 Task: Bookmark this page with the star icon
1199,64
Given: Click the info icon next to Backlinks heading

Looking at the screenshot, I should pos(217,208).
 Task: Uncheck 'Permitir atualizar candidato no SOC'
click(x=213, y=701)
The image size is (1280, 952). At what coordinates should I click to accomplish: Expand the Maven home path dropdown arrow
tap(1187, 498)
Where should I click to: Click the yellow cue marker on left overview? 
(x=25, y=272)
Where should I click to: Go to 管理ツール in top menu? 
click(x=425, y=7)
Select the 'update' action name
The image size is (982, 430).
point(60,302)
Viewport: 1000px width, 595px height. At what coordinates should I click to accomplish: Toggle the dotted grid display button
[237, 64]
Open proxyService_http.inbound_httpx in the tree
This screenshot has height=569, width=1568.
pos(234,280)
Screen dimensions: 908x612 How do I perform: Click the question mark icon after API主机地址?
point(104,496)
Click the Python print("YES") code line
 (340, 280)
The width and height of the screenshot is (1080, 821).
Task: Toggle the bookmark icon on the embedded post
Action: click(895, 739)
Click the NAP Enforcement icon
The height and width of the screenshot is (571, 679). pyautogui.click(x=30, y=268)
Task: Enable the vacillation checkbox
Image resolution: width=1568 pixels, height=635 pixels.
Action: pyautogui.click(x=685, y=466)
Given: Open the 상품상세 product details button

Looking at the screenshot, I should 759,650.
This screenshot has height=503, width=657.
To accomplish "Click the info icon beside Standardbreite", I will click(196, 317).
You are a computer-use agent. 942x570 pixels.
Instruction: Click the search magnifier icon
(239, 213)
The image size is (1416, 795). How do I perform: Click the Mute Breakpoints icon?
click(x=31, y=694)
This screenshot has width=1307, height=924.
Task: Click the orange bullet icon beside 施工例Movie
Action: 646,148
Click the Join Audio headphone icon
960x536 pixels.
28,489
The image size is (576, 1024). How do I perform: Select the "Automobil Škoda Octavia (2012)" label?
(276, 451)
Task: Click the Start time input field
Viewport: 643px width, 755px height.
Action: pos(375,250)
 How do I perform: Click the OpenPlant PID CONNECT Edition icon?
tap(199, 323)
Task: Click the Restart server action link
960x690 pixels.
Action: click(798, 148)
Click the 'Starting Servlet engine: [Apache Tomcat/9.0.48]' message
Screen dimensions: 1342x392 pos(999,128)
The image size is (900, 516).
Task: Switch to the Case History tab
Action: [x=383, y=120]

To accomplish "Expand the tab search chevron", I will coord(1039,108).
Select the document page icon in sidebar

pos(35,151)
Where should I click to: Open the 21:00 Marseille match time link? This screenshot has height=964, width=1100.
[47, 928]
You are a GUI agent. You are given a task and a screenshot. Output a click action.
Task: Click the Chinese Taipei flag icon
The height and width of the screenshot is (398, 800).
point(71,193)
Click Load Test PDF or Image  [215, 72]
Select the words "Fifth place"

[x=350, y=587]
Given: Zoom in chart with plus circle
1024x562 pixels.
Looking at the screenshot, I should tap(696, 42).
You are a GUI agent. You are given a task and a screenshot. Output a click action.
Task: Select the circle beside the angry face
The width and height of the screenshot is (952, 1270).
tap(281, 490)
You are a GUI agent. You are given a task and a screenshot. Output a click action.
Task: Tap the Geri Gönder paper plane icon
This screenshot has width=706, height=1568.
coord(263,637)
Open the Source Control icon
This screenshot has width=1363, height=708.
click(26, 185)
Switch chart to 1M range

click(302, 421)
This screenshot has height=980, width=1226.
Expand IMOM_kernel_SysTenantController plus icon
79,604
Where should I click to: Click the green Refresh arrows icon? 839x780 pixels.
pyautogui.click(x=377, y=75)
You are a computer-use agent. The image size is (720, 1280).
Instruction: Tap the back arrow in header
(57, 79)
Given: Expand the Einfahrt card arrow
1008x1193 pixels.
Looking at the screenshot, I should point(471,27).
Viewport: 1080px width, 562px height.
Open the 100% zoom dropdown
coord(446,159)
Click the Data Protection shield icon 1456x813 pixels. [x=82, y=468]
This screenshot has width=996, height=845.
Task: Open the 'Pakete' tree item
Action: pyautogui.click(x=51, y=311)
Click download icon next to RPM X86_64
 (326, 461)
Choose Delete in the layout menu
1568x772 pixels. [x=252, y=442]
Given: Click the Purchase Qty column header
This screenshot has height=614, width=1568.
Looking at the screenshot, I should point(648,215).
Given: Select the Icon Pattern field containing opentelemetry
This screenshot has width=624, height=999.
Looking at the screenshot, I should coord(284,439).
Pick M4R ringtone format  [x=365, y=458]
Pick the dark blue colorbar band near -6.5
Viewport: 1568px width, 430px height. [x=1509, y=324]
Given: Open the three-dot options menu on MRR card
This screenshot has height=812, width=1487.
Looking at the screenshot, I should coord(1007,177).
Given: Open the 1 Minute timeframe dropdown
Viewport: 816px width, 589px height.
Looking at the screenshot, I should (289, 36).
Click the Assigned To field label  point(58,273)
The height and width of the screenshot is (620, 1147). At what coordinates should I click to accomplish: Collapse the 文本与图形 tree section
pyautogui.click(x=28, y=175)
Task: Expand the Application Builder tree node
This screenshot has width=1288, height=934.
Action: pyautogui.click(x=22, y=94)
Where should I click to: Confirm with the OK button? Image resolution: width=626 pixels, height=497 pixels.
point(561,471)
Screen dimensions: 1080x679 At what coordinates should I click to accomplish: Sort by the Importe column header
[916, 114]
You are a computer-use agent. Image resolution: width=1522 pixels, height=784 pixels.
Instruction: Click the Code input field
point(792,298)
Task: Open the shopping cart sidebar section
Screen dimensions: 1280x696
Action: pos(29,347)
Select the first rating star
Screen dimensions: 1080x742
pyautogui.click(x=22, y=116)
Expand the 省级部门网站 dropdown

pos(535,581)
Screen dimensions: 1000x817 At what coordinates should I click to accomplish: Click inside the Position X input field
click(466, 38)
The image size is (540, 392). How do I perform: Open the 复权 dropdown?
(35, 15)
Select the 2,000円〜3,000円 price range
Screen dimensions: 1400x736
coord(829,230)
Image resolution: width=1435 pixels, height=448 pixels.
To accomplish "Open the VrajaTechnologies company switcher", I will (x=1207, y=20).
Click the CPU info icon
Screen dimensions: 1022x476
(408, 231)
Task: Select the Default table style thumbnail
○ ○ ○
◆ **EXERCISE AIM**: Reproduce the listing above verbatim, from first line to last.

◆ **SOLUTION TO THIS EXERCISE**:
 Task: Bookmark this page with the star icon
1199,64
Given: Click the info icon next to Backlinks heading

Looking at the screenshot, I should pos(217,208).
 Task: Uncheck 'Permitir atualizar candidato no SOC'
click(x=213, y=701)
The image size is (1280, 952). At what coordinates should I click to accomplish: Expand the Maven home path dropdown arrow
tap(1187, 498)
Where should I click to: Click the yellow cue marker on left overview? 
(x=25, y=272)
Where should I click to: Go to 管理ツール in top menu? 
click(x=425, y=7)
Select the 'update' action name
The image size is (982, 430).
point(60,302)
Viewport: 1000px width, 595px height. At what coordinates should I click to accomplish: Toggle the dotted grid display button
[237, 64]
Open proxyService_http.inbound_httpx in the tree
This screenshot has height=569, width=1568.
pos(234,280)
Screen dimensions: 908x612 How do I perform: Click the question mark icon after API主机地址?
point(104,496)
Click the Python print("YES") code line
 (340, 280)
The width and height of the screenshot is (1080, 821).
Task: Toggle the bookmark icon on the embedded post
Action: click(895, 739)
Click the NAP Enforcement icon
The height and width of the screenshot is (571, 679). pyautogui.click(x=30, y=268)
Task: Enable the vacillation checkbox
Image resolution: width=1568 pixels, height=635 pixels.
Action: pyautogui.click(x=685, y=466)
Given: Open the 상품상세 product details button

Looking at the screenshot, I should 759,650.
This screenshot has height=503, width=657.
To accomplish "Click the info icon beside Standardbreite", I will click(196, 317).
You are a computer-use agent. 942x570 pixels.
Instruction: Click the search magnifier icon
(239, 213)
The image size is (1416, 795). How do I perform: Click the Mute Breakpoints icon?
click(x=31, y=694)
This screenshot has width=1307, height=924.
Task: Click the orange bullet icon beside 施工例Movie
Action: 646,148
Click the Join Audio headphone icon
960x536 pixels.
28,489
The image size is (576, 1024). How do I perform: Select the "Automobil Škoda Octavia (2012)" label?
(276, 451)
Task: Click the Start time input field
Viewport: 643px width, 755px height.
Action: pos(375,250)
 How do I perform: Click the OpenPlant PID CONNECT Edition icon?
tap(199, 323)
Task: Click the Restart server action link
960x690 pixels.
Action: click(798, 148)
Click the 'Starting Servlet engine: [Apache Tomcat/9.0.48]' message
Screen dimensions: 1342x392 pos(999,128)
The image size is (900, 516).
Task: Switch to the Case History tab
Action: [x=383, y=120]

To accomplish "Expand the tab search chevron", I will coord(1039,108).
Select the document page icon in sidebar

pos(35,151)
Where should I click to: Open the 21:00 Marseille match time link? This screenshot has height=964, width=1100.
[47, 928]
You are a GUI agent. You are given a task and a screenshot. Output a click action.
Task: Click the Chinese Taipei flag icon
The height and width of the screenshot is (398, 800).
point(71,193)
Click Load Test PDF or Image  [215, 72]
Select the words "Fifth place"

[x=350, y=587]
Given: Zoom in chart with plus circle
1024x562 pixels.
Looking at the screenshot, I should tap(696, 42).
You are a GUI agent. You are given a task and a screenshot. Output a click action.
Task: Select the circle beside the angry face
The width and height of the screenshot is (952, 1270).
tap(281, 490)
You are a GUI agent. You are given a task and a screenshot. Output a click action.
Task: Tap the Geri Gönder paper plane icon
This screenshot has width=706, height=1568.
coord(263,637)
Open the Source Control icon
This screenshot has width=1363, height=708.
click(26, 185)
Switch chart to 1M range

click(302, 421)
This screenshot has height=980, width=1226.
Expand IMOM_kernel_SysTenantController plus icon
79,604
Where should I click to: Click the green Refresh arrows icon? 839x780 pixels.
pyautogui.click(x=377, y=75)
You are a computer-use agent. The image size is (720, 1280).
Instruction: Tap the back arrow in header
(57, 79)
Given: Expand the Einfahrt card arrow
1008x1193 pixels.
Looking at the screenshot, I should point(471,27).
Viewport: 1080px width, 562px height.
Open the 100% zoom dropdown
coord(446,159)
Click the Data Protection shield icon 1456x813 pixels. [x=82, y=468]
This screenshot has width=996, height=845.
Task: Open the 'Pakete' tree item
Action: pyautogui.click(x=51, y=311)
Click download icon next to RPM X86_64
 (326, 461)
Choose Delete in the layout menu
1568x772 pixels. [x=252, y=442]
Given: Click the Purchase Qty column header
This screenshot has height=614, width=1568.
Looking at the screenshot, I should point(648,215).
Given: Select the Icon Pattern field containing opentelemetry
This screenshot has width=624, height=999.
Looking at the screenshot, I should coord(284,439).
Pick M4R ringtone format  [x=365, y=458]
Pick the dark blue colorbar band near -6.5
Viewport: 1568px width, 430px height. [x=1509, y=324]
Given: Open the three-dot options menu on MRR card
This screenshot has height=812, width=1487.
Looking at the screenshot, I should coord(1007,177).
Given: Open the 1 Minute timeframe dropdown
Viewport: 816px width, 589px height.
Looking at the screenshot, I should (289, 36).
Click the Assigned To field label  point(58,273)
The height and width of the screenshot is (620, 1147). At what coordinates should I click to accomplish: Collapse the 文本与图形 tree section
pyautogui.click(x=28, y=175)
Task: Expand the Application Builder tree node
This screenshot has width=1288, height=934.
Action: pyautogui.click(x=22, y=94)
Where should I click to: Confirm with the OK button? Image resolution: width=626 pixels, height=497 pixels.
point(561,471)
Screen dimensions: 1080x679 At what coordinates should I click to accomplish: Sort by the Importe column header
[916, 114]
You are a computer-use agent. Image resolution: width=1522 pixels, height=784 pixels.
Instruction: Click the Code input field
point(792,298)
Task: Open the shopping cart sidebar section
Screen dimensions: 1280x696
Action: pos(29,347)
Select the first rating star
Screen dimensions: 1080x742
pyautogui.click(x=22, y=116)
Expand the 省级部门网站 dropdown

pos(535,581)
Screen dimensions: 1000x817 At what coordinates should I click to accomplish: Click inside the Position X input field
click(466, 38)
The image size is (540, 392). How do I perform: Open the 复权 dropdown?
(35, 15)
Select the 2,000円〜3,000円 price range
Screen dimensions: 1400x736
coord(829,230)
Image resolution: width=1435 pixels, height=448 pixels.
To accomplish "Open the VrajaTechnologies company switcher", I will (x=1207, y=20).
Click the CPU info icon
Screen dimensions: 1022x476
(408, 231)
Task: Select the Default table style thumbnail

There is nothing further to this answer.